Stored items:
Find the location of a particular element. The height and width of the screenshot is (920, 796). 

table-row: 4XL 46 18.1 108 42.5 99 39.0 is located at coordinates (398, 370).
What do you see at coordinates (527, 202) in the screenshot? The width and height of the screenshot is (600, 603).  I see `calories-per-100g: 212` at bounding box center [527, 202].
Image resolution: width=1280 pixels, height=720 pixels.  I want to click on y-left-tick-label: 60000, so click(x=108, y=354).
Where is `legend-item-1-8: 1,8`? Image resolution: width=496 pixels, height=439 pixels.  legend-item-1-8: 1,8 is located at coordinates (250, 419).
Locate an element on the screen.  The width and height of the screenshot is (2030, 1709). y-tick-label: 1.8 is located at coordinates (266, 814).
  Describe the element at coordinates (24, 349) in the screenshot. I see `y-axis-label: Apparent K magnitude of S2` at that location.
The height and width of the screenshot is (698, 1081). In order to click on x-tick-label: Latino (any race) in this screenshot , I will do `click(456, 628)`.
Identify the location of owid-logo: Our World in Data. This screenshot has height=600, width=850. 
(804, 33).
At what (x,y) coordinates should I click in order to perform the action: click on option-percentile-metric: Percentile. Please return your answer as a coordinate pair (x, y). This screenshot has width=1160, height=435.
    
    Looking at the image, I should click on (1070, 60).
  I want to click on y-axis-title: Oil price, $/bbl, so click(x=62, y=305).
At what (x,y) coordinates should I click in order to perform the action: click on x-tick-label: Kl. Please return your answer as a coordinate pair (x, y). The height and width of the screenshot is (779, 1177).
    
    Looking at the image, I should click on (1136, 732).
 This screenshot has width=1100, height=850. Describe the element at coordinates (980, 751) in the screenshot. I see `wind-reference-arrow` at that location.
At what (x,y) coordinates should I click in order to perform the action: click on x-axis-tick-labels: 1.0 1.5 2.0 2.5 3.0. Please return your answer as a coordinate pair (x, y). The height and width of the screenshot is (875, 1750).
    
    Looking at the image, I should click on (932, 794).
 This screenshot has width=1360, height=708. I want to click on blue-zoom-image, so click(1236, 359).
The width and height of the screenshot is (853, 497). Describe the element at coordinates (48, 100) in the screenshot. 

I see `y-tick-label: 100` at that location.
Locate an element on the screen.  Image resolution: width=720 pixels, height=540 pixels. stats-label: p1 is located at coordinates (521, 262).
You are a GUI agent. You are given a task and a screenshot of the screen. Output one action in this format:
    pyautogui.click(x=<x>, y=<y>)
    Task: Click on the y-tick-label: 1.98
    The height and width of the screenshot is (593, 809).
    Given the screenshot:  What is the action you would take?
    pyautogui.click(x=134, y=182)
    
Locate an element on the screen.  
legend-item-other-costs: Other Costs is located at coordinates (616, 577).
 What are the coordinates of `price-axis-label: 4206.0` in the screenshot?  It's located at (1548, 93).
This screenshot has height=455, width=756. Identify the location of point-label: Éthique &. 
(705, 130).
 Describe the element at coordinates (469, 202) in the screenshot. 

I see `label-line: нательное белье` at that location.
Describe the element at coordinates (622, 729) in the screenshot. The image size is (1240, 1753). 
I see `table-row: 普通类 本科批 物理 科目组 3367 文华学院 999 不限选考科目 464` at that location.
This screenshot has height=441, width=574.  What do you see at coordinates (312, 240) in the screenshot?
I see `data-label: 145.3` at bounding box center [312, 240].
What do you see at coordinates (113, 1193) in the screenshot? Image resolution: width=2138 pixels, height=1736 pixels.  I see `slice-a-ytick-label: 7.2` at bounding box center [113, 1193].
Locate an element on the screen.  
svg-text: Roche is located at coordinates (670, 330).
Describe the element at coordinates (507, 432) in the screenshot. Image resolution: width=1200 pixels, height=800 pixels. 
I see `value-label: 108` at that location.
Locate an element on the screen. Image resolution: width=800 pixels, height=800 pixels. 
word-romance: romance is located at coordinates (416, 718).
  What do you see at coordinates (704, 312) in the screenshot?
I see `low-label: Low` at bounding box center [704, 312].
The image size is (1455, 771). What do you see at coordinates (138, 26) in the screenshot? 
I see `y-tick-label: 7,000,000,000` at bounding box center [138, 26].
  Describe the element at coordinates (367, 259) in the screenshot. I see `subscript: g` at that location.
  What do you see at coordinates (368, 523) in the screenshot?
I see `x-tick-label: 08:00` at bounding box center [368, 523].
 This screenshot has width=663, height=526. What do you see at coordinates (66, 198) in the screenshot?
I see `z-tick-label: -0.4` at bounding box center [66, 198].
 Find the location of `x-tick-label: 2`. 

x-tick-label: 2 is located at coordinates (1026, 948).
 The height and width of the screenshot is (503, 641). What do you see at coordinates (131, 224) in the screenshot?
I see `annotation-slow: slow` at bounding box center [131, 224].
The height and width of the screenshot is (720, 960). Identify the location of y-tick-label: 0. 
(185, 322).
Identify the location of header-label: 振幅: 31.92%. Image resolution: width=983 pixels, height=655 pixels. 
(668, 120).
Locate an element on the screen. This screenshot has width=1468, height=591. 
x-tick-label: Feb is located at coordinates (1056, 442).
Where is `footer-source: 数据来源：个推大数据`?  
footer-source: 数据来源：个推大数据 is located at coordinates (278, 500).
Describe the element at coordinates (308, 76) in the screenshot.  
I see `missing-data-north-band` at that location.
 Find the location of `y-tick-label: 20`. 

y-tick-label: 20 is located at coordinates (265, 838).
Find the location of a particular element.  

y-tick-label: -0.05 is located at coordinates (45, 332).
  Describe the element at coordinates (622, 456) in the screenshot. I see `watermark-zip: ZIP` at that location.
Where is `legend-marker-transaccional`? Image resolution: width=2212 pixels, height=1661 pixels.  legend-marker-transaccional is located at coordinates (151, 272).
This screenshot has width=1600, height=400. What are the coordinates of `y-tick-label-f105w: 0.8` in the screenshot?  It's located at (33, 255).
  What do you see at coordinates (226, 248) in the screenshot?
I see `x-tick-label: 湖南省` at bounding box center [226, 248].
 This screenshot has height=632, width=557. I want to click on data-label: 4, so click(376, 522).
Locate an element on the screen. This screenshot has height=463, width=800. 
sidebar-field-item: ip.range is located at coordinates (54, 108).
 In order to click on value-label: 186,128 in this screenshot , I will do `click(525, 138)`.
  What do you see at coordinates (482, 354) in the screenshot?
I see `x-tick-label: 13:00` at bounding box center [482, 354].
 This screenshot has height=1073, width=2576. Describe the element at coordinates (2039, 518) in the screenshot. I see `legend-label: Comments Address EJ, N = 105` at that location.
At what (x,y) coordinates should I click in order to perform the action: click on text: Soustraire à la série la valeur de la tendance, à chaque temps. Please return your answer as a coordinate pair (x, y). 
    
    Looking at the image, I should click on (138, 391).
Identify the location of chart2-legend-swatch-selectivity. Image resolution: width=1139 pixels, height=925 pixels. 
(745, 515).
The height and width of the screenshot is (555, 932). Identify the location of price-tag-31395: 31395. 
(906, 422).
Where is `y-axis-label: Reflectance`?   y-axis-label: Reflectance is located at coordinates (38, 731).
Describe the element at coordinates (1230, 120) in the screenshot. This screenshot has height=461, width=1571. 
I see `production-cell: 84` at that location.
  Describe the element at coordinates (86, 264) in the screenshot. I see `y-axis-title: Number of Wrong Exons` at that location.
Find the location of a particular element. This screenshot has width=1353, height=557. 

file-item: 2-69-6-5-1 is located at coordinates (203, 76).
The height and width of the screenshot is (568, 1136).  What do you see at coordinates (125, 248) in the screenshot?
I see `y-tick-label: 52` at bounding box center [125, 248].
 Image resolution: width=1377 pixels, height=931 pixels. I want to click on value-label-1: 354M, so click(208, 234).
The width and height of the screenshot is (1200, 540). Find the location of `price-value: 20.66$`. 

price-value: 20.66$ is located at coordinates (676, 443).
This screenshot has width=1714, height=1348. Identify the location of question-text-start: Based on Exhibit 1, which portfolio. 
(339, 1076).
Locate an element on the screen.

GOAL OF THE EXERCISE: Pull out each line of the data above that contains the word "your".

OUTPUT OF THE TASK:
At what (x,y) coordinates should I click in order to perform the action: click on option-percentile-metric: Percentile. Please return your answer as a coordinate pair (x, y). This screenshot has width=1160, height=435.
At what (x,y) coordinates should I click in order to perform the action: click on x-tick-label: Kl. Please return your answer as a coordinate pair (x, y). The height and width of the screenshot is (779, 1177).
At what (x,y) coordinates should I click in order to perform the action: click on x-axis-tick-labels: 1.0 1.5 2.0 2.5 3.0. Please return your answer as a coordinate pair (x, y). The height and width of the screenshot is (875, 1750).
At what (x,y) coordinates should I click in order to perform the action: click on text: Soustraire à la série la valeur de la tendance, à chaque temps. Please return your answer as a coordinate pair (x, y). 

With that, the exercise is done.